> _Comprueba tu comprensión_:
a - Enumera todas las personas que se nombran en el texto sobre el cuento norteamericano del siglo XIX.
b - Transcribe, por favor, el pasaje del texto sobre el cuento norteamericano del siglo XIX que va entre "En lo que respecta" y "los Estados Unidos.", ambos incluidos.

En lo que respecta a la narrativa breve, una vez que alcanzaron la autonomía predicada por Emerson, los norteamericanos lograrían una capacidad de influencia que trascendió con mucho el ámbito de la lengua inglesa. Hace diez años, Galaxia Gutenberg publicó una Antología del cuento norteamericano concebida por Carlos Fuentes y preparada por Richard Ford, que se remontaba a los inicios del género pero comprendía también el siglo XX. Al cuidado del profesor de la Universidad de Valladolid Santiago Rodríguez Guerrero-Strachan, esta nueva selección de Menoscuarto, aparecida en la colección Reloj de Arena, se limita a los autores del siglo antepasado, con razón llamados pioneros de una forma de literatura -el relato o short story- que ha sido especialmente fecunda en los Estados Unidos.

El precursor por excelencia, representado aquí por su famoso Rip van Winkle -incluido como el no menos célebre La leyenda de Sleepy Hollow en su Libro de apuntes de Geoffrey Canyon (1819-1820)- es Washington Irving, pero fueron Nathaniel Hawthorne (El experimento del doctor Heidegger, 1837) y sobre todo Edgar Allan Poe (Elhombre de la multitud, 1840) los verdaderos padres del cuento moderno. Este último, además, teorizó sobre el género en páginas perdurables que defendían la autonomía de la imaginación, la unidad esencial del relato y la búsqueda de un efecto que dejara atrás el cuento tradicional y la mera estampa de costumbres para inaugurar un artefacto nuevo, "donde no hay nada que sobre o carezca de una función concreta". El sombrío Hawthorne está aún ligado a la alegoría moralizante, que retomarán muchos otros narradores del país. Poe, en cambio, más allá de su condición de americano, es uno de los cuentistas mayores en cualquier lengua.

> _Datos proporcionados_:

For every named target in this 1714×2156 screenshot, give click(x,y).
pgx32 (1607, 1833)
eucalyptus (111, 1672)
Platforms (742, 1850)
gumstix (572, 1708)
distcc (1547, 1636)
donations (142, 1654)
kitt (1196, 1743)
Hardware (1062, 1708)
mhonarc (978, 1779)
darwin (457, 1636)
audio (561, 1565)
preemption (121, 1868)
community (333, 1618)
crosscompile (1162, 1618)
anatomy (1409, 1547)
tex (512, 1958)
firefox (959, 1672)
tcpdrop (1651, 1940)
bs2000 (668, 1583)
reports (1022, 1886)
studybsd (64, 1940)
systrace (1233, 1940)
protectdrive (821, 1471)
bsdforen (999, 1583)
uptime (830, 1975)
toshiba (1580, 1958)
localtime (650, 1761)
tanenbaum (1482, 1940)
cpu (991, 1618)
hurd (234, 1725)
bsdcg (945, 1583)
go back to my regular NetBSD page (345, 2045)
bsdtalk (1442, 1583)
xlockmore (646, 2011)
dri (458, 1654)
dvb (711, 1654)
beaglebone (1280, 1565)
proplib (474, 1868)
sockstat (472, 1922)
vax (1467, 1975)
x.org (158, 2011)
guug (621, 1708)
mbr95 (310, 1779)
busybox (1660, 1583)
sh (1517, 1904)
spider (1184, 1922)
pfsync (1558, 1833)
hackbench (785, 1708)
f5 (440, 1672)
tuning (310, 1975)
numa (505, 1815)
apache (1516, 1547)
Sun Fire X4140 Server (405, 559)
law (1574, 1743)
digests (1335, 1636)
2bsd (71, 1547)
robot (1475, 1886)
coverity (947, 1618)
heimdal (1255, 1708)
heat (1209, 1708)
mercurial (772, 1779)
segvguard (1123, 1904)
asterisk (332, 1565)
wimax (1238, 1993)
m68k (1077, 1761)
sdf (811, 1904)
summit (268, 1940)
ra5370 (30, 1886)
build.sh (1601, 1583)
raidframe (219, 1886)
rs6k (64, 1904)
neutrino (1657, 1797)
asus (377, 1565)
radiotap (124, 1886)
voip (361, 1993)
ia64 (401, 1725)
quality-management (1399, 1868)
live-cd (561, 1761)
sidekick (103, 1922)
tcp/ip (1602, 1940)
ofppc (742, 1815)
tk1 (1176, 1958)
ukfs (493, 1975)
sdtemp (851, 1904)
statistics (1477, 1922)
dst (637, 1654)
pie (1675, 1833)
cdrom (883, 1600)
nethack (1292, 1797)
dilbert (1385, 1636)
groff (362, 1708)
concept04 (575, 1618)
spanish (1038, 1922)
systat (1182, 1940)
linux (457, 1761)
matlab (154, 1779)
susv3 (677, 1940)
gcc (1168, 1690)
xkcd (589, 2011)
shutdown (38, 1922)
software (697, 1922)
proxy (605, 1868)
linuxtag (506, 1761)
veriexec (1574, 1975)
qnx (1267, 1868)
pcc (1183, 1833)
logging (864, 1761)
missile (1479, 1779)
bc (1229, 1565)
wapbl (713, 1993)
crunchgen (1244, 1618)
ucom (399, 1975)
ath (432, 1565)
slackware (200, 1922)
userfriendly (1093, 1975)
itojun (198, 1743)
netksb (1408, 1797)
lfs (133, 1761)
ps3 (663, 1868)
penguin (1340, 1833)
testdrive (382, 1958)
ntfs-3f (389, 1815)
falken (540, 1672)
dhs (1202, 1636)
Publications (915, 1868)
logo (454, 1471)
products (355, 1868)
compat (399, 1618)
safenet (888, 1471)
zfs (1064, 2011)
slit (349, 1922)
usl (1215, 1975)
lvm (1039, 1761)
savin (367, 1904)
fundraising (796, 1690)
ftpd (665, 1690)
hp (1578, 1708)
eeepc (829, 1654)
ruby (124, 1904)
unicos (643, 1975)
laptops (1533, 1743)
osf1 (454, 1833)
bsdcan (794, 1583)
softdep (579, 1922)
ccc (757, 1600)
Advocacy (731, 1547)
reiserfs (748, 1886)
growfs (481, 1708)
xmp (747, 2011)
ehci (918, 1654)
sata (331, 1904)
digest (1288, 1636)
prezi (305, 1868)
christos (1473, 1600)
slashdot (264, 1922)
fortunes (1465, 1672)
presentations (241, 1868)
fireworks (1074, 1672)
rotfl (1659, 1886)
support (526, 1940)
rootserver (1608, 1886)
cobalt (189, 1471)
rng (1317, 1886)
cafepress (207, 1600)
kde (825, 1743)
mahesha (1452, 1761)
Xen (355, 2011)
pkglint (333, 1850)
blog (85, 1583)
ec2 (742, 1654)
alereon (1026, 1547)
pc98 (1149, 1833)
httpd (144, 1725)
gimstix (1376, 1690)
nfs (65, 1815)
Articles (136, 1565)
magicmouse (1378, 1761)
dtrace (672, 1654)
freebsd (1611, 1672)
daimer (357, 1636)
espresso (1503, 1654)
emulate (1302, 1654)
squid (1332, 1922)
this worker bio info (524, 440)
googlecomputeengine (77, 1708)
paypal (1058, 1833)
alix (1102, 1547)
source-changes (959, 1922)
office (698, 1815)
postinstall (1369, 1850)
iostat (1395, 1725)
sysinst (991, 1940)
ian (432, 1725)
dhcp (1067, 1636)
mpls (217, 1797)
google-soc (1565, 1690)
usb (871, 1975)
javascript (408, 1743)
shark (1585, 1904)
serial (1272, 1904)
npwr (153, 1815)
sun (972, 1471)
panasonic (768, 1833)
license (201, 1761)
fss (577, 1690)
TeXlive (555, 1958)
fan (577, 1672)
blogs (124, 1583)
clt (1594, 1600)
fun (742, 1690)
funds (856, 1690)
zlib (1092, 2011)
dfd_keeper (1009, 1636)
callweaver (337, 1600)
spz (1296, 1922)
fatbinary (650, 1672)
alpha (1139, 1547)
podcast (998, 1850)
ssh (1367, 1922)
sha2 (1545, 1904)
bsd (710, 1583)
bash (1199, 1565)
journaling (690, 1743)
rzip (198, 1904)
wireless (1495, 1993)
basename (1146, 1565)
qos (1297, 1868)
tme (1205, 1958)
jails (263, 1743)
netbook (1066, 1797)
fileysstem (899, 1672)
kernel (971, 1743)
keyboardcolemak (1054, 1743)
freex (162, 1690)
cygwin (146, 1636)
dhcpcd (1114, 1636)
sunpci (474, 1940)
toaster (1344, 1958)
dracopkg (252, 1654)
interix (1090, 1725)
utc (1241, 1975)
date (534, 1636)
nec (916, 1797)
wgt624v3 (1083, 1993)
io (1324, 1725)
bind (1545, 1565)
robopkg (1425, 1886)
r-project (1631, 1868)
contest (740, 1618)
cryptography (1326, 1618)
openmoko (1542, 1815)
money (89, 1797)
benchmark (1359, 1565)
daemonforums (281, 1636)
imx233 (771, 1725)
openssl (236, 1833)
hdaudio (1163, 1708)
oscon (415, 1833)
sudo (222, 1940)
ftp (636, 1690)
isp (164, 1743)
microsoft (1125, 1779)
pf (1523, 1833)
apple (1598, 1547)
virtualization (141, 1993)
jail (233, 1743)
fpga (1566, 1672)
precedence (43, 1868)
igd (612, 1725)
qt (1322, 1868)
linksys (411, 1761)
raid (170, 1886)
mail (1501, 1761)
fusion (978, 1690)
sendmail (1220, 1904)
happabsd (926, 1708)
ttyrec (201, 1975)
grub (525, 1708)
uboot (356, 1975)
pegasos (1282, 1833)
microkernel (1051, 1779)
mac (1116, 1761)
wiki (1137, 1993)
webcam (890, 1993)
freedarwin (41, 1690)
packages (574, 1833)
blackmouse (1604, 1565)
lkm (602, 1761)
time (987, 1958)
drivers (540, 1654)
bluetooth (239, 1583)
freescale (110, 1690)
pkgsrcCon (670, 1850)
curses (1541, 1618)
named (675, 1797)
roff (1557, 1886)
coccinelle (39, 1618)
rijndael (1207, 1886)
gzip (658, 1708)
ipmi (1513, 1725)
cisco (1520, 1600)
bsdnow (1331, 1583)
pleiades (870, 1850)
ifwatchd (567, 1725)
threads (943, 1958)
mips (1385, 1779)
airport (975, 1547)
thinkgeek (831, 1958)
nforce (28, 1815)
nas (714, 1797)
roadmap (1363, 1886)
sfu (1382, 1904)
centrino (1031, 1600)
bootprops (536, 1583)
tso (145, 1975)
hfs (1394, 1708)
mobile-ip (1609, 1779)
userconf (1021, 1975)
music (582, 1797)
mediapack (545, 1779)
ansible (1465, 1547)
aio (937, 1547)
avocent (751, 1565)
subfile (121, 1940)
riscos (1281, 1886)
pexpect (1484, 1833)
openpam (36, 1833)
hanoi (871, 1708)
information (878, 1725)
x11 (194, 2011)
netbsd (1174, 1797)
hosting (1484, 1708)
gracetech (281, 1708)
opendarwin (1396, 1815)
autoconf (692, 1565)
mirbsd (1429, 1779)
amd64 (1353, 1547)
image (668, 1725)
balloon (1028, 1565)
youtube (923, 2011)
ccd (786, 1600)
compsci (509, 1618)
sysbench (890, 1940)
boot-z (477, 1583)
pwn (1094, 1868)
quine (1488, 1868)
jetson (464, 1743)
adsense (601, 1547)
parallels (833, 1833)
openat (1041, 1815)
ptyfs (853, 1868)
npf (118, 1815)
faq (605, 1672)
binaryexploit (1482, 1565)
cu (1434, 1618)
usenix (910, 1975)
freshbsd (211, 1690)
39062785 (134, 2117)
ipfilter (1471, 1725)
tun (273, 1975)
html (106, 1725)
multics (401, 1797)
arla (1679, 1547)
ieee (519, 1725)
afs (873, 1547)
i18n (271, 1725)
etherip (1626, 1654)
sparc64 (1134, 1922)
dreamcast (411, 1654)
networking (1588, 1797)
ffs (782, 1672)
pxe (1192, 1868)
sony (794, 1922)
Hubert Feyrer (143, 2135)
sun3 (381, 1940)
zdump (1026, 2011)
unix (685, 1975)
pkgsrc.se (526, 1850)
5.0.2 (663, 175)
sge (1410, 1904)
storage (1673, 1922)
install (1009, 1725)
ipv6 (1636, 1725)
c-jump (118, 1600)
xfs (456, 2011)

> _Respuestas_:
a - Emerson, Carlos Fuentes, Richard Ford, Santiago Rodríguez Guerrero-Strachan, Washington Irving, Nathaniel Hawthorne y Edgar Allan Poe.

b -
En lo que respecta a la narrativa breve, una vez que alcanzaron la autonomía predicada por Emerson, los norteamericanos lograrían una capacidad de influencia que trascendió con mucho el ámbito de la lengua inglesa. Hace diez años, Galaxia Gutenberg publicó una Antología del cuento norteamericano concebida por Carlos Fuentes y preparada por Richard Ford, que se remontaba a los inicios del género pero comprendía también el siglo XX. Al cuidado del profesor de la Universidad de Valladolid Santiago Rodríguez Guerrero-Strachan, esta nueva selección de Menoscuarto, aparecida en la colección Reloj de Arena, se limita a los autores del siglo antepasado, con razón llamados pioneros de una forma de literatura -el relato o short story- que ha sido especialmente fecunda en los Estados Unidos.